La théorie de l’économie,
science du travail et discipline tripolaire, est corollaire de la précédente.
Le travail, "considéré objectivement dans le produit", fait de l’économie
une science de la production et une comptabilité économique fondée sur la
valeur travail (théorie de la "valeur constituée") ;
"considéré subjectivement dans le travailleur", il la crée science
de l’organisation et sociologie économique (théorie de la force collective) ;
saisi "synthétiquement dans les rapports produit-travailleur", il la
rend science de la répartition et droit économique (théorie mutuelliste et fédérative
de la propriété).
Les théories du réalisme
social et de la dialectique sérielle sont la statique et la dynamique du
travaillisme pragmatique. Le travail et ses lois (division, communauté
d’action) créent et structurent la société, suscitant une pluralité d’êtres
collectifs. Par le réalisme social ou théorie des êtres collectifs, Proudhon
affirme la réalité et les lois propres des groupes et de la société. C’est
"l’idée mère de la sociologie" (C. Bouglé), dont la paternité
lui est indiscutablement attribuable (G. Gurvitch). "Les collectivités
sont aussi réelles que les individualités [...] ; la société est un être
réel [...]. Il a donc ses lois et rapports que l’observation révèle" :
la "force collective", la "raison collective" et la
"foi collective" (Pornocratie).
La dialectique sérielle est
la dynamique des forces physiques et sociales catalysées productivement par le
travail (ou subversivement par la guerre). Le monde est une chaîne
d’antinomies. L’antinomie, couple de forces, compose, par l’opposition de
deux éléments à la fois antagonistes et complémentaires, un chaînon élémentaire
de ce pluralisme antithétique. La résolution de l’antinomie est impossible,
mais de l’opposition des éléments antinomiques naissent vie et mouvement.
Artificielle, la synthèse ne résiste pas à la vie, elle aliène ou tue.
Toutefois, l’observation révèle l’existence de faisceaux de forces
associatives et organisatrices, les séries, qui traversent, sous-tendent et
disciplinent le mouvement dialectique des chaînes antinomiques. Le travail est
une série générale positive, et, par ses deux lois propres, il crée un ordre
productif, une dynamique d’association ; à l’opposé, la guerre, série
générale négative, engendre un ordre destructif, une dynamique de compétition.
Processus créatif commun au monde matériel et au monde social, la dialectique
sérielle devient, par schématisation "idéelle", une logique
formelle copiée sur la logique réelle du monde. De processus effectif, elle se
transforme en méthode efficiente de pensée et d’action.

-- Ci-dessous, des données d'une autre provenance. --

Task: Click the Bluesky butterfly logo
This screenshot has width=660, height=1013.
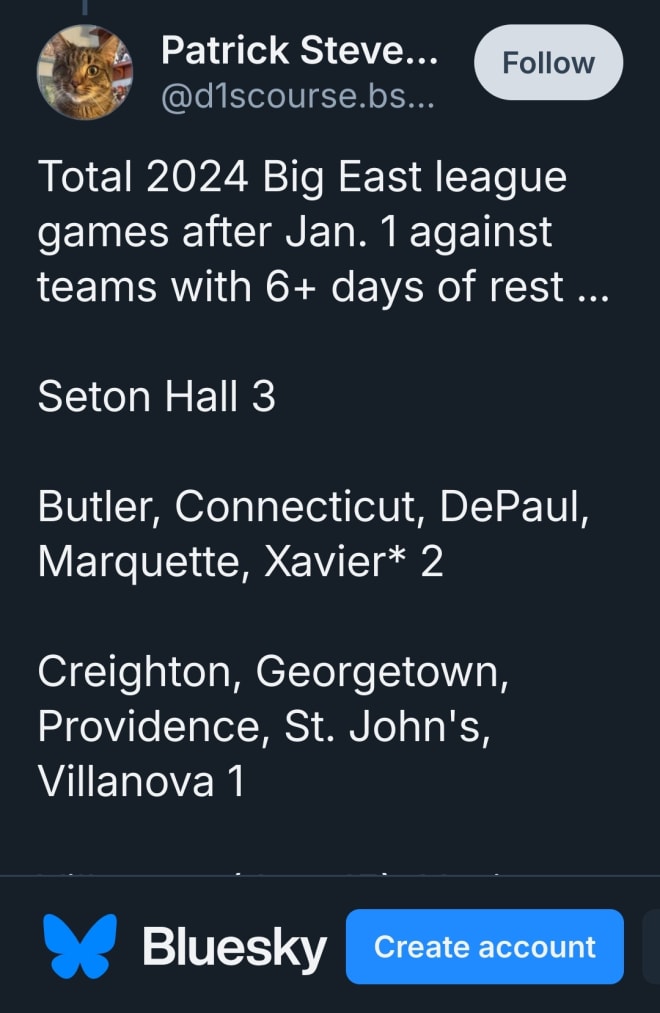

Dans la pensée proudhonienne,
les théories du justicialisme idéo-réaliste et, en premier lieu, l’idéo-réalisme
s’articulent au lien qui unit la pensée et l’action. Toute idée a sa
source dans un rapport réel révélé dans une action et perçu ainsi par
l’entendement. Le travail, "action intelligente de l’homme en société
sur la matière", est cette révélation par excellence. "Toute idée
naît de l’action et doit retourner à l’action, sous peine de déchéance
pour l’agent" (La Justice, 1858). Mais l’idée, par l’effort
libre d’une intelligence fidèle à la réalité, peut devenir "complément
de création, création continuée opérée par l’esprit à l’image de la
nature" (Création de l’ordre). Ainsi, matière et esprit, hommes
et sociétés sont, par l’action même du travail, englobés indissolublement
dans une dialectique créative où "les choses sont les types des idées",
et les idées "impression de la réalité sur l’entendement". Cette
conception imprègne sa pédagogie travailliste (méthodes actives,
jonction entre l’apprentissage et l’écolage[27],
formation polytechnique, intégration de l’éducation dans la pratique
sociale).
La théorie de la justice comme
idée force et équilibration des forces est un corollaire de l’idéo-réalisme.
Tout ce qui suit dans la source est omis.